Mère et fille pénètrent dans la maison et font le tour des pièces en traquant la moindre tache suspecte. Dans la chambre du carnage, le sol et la table de nuit sont immaculés. L’assiette blanche - lavée et essuyée - a disparu et trône à nouveau sur le haut de la pile dans son placard d’origine. Prestement, elles vont chercher les doublures flambant neuves dans la camionnette, puis retirent les emballages qui les entourent. La musique donne l'impression d'un joyeux emménagement.
— Heureusement que tu es là, maman ! Comment ferai-je quand tu ne pourras plus m'épauler ?
— Ne t’inquiète pas pour ça, ma chérie. « À chaque problème, sa solution. » Tu te souviens ? C’était la devise de ta grand-mère.
Rapidement, elles installent le nouveau matelas, font le lit et remettent chaque objet à sa place. Régulièrement, Adèle consulte les clichés de la chambre sur son portable et rectifie si besoin. Tout doit être à l’identique. Elle procède de la même façon dans les autres pièces. Après avoir regroupé ses affaires près de la porte d’entrée, elle referme chaque fenêtre, éteint la musique et les lumières, puis porte ses valises jusqu’au fourgon de prêt. À l’extérieur, sa mère profite du paysage. Une vraie carte postale !
— J’en ai encore pour cinq minutes, lui annonce-t-elle.
— Tout va bien, ma puce. Inutile de courir. On est dans les temps.
Adèle retourne au cottage pour effacer les traces laissées dans l’entrée. Tout est plus propre qu’à son arrivée. Avec la clef, elle dépose dans la boîte aux lettres un petit mot sur lequel elle a griffonné quelques heures plus tôt : « Cadre idyllique. Tout s’est merveilleusement bien passé. ». Ensuite, elle déverse l’eau du seau dans un fourré, enlève ses gants et les dépose avec le matériel de nettoyage dans le SUV.
— Suis-moi ! crie-t-elle à sa mère en se mettant au volant.

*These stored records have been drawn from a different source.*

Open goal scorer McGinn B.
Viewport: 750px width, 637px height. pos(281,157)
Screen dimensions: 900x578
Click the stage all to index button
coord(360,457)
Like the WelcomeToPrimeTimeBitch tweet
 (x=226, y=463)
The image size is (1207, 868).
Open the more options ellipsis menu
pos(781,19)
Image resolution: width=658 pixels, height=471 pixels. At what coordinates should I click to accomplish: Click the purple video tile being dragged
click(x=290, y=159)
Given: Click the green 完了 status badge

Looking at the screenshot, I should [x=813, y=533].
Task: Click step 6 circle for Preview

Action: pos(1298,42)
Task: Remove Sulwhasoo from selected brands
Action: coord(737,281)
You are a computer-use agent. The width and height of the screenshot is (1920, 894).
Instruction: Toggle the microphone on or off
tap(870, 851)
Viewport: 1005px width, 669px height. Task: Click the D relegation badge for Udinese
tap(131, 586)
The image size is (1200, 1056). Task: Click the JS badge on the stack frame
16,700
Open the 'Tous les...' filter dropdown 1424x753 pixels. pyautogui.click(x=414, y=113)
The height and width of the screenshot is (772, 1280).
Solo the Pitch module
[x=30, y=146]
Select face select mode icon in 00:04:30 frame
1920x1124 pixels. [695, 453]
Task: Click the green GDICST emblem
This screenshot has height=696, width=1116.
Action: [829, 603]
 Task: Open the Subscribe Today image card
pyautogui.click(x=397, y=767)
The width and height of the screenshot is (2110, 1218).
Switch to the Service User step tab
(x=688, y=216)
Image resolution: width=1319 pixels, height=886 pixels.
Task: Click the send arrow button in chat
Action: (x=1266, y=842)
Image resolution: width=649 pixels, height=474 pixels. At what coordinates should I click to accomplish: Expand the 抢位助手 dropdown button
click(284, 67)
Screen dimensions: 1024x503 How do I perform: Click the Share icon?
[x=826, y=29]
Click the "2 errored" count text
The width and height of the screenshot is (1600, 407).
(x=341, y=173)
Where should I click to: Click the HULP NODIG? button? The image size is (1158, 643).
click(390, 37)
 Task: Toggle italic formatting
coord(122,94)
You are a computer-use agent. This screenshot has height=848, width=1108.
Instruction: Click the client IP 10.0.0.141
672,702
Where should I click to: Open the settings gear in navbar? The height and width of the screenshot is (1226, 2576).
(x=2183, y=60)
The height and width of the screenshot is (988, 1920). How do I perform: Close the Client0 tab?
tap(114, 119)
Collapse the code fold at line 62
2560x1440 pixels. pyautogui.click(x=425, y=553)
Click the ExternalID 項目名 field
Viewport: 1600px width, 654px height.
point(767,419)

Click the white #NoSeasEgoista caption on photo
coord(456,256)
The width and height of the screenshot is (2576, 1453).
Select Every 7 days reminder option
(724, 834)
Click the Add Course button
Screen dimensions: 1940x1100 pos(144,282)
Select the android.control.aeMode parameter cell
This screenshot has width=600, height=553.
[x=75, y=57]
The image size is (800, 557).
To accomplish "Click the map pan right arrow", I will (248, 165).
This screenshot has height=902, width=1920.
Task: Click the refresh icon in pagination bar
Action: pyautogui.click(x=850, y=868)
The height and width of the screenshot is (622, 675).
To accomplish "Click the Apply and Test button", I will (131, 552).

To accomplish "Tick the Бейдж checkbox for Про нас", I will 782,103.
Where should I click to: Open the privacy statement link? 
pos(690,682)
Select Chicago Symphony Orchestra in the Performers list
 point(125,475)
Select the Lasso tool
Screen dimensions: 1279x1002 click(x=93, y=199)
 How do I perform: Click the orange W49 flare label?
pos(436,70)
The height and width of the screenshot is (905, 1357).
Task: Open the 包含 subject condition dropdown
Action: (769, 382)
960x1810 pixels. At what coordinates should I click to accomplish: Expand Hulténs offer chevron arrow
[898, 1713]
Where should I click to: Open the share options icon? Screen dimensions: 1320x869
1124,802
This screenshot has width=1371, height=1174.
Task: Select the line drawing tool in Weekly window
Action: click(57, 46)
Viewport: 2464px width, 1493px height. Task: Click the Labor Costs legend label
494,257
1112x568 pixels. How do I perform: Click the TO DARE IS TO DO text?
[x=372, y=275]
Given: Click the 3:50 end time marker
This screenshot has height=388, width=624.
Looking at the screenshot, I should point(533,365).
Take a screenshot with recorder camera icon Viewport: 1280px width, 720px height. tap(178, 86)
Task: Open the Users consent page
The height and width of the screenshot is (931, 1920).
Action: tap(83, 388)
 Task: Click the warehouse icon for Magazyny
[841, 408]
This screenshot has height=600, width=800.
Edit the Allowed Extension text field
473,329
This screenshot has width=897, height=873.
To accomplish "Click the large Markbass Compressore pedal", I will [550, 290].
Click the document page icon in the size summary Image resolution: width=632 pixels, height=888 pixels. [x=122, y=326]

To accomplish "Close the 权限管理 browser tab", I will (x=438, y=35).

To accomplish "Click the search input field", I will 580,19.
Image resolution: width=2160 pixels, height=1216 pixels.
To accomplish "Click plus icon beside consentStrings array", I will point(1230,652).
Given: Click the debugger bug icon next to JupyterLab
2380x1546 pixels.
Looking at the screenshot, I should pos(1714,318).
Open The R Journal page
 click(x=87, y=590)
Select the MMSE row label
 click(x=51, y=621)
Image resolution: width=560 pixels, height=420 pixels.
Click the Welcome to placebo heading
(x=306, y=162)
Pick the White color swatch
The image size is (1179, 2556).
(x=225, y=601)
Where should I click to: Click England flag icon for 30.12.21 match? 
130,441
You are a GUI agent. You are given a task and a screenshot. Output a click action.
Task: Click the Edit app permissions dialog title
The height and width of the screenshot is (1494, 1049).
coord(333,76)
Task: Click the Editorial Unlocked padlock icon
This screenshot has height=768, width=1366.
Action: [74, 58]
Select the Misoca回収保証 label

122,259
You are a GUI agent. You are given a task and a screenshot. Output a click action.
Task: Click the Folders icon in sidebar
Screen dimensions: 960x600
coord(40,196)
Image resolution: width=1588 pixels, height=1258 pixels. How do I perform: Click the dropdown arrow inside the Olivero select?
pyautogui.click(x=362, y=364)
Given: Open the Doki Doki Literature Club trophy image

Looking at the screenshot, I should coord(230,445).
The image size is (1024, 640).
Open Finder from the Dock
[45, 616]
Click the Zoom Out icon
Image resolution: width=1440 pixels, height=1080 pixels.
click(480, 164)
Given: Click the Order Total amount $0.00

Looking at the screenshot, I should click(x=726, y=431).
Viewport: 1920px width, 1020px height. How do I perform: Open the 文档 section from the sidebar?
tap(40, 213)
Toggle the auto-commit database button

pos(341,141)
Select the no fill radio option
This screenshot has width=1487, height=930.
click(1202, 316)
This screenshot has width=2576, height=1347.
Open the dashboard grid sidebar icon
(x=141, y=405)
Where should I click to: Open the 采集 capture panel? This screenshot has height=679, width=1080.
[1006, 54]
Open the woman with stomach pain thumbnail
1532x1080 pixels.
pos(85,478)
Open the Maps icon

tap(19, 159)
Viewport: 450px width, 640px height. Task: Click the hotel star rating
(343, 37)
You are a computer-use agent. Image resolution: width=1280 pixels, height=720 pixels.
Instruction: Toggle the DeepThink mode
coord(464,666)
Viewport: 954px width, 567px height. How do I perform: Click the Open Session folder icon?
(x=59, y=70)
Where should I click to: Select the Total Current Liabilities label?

Les deux véhicules démarrent et s’arrêtent quelques kilomètres plus loin. Le site est désert. Seuls quelques arbres parés de feuilles d’un beau jaune-orangé occupent les lieux. Adèle descend du SUV, prend un jerrican vert dans la camionnette conduite par sa mère, puis déverse l’intégralité de son contenu sur et dans la voiture de location. Aucun endroit n’est épargné. Exténuée, elle sort le zippo d'Elmer, l'allume et le jette sur un des sacs contenant des morceaux d'Elmer. Aussitôt le feu prend dans l’habitacle. Sans attendre l’embrasement total de l'automobile, Adèle monte dans le petit fourgon.
— Dors, ma chérie, tu as bien travaillé, lui murmure sa mère doucement, avant de s’éloigner du véhicule prêt à exploser.